In its simplest form, string theory claims that all the observable phenomenon of the universe, including particles and fields, are the side-effects of a theoretical base item, the "string". These propagate through space-time in such a way as to minimize their surface area. That's, fundamentally, at least, it.
If that's all there is, one might ask, why is it controversial? Because, as experimental physics has advanced, a number of permutations had to be introduced into the theory. It has a large number of freely-adjustable constants that "define" the different fields, particles, etc. This makes it extremely hard to test, because if, at any time the results disagree with the current version of the theory, the string theorists can just jiggle the constants and poof, the inconsistency vanishes.
It's gotten bad enough at this point that some string theorists are beginning to push for the anthropic principle to be treated as "real" science, in order to mask the reality that string theory is so far from a testable theory that it's barely grounded in science.
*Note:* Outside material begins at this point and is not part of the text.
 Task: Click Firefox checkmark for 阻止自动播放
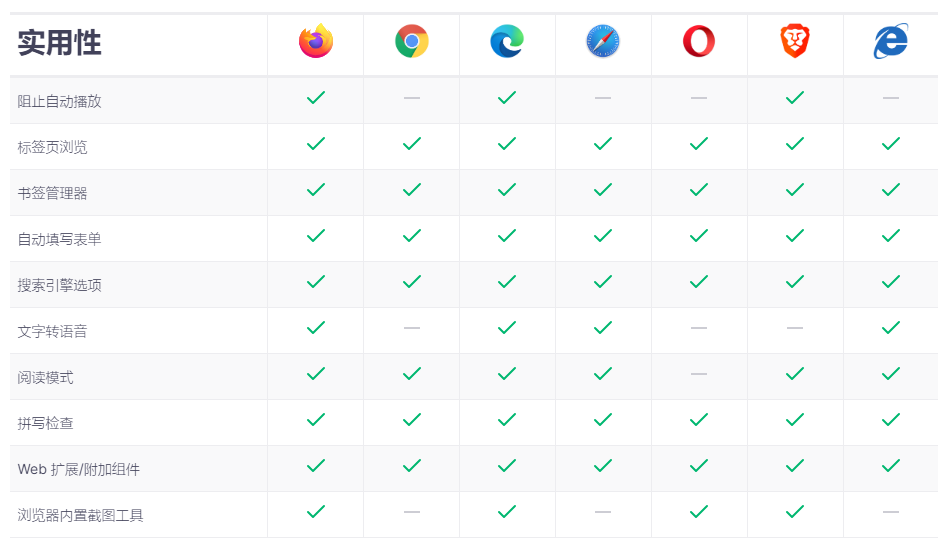(x=316, y=98)
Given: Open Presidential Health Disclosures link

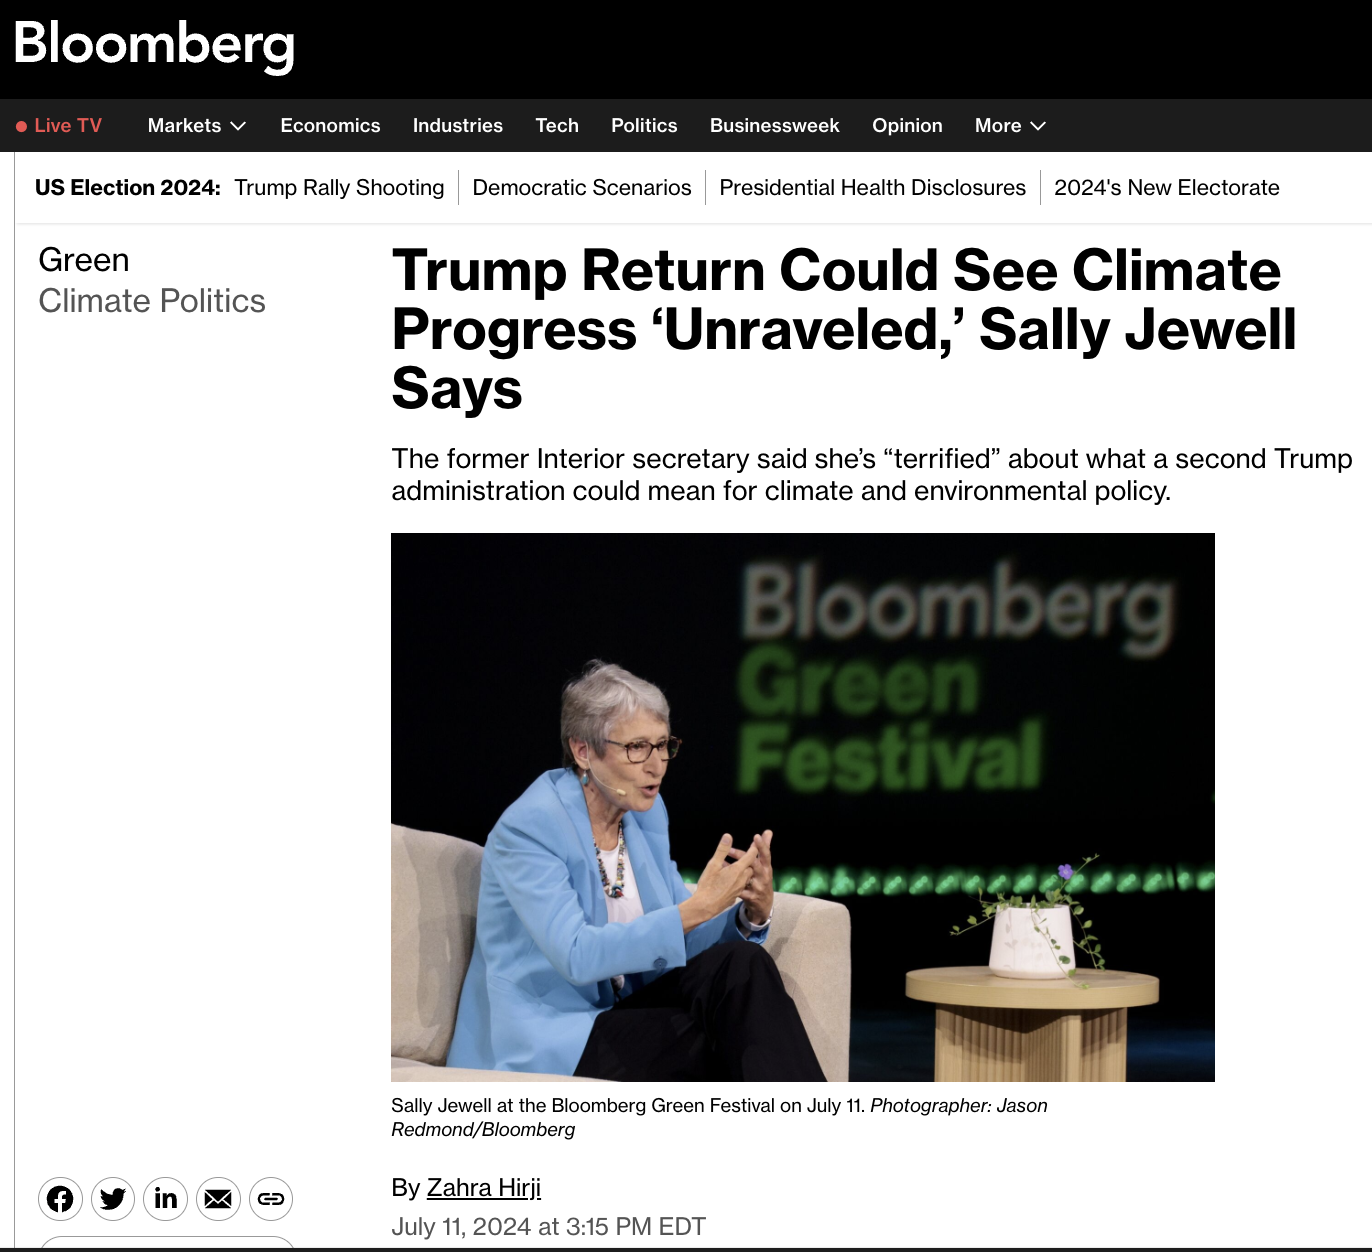Looking at the screenshot, I should (x=872, y=188).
An example: most consistent, finite string theories require there to be supersymmetry at the particle level; that is, every elementary particle, such as neutrons, protons, electrons, gravitons, and so on must be paired with some other particle. High-energy particle colliers, such as the ones at CERN, have yet to uncover any of these paired particles, so string theorists have just adjusted their constants to make all these unseen, hypothetical particles just outside our measurement range. If, when the new, larger collider at CERN comes online and doesn't see these particles either, string theory will just adjust their constants downwards and hide the particles from view again.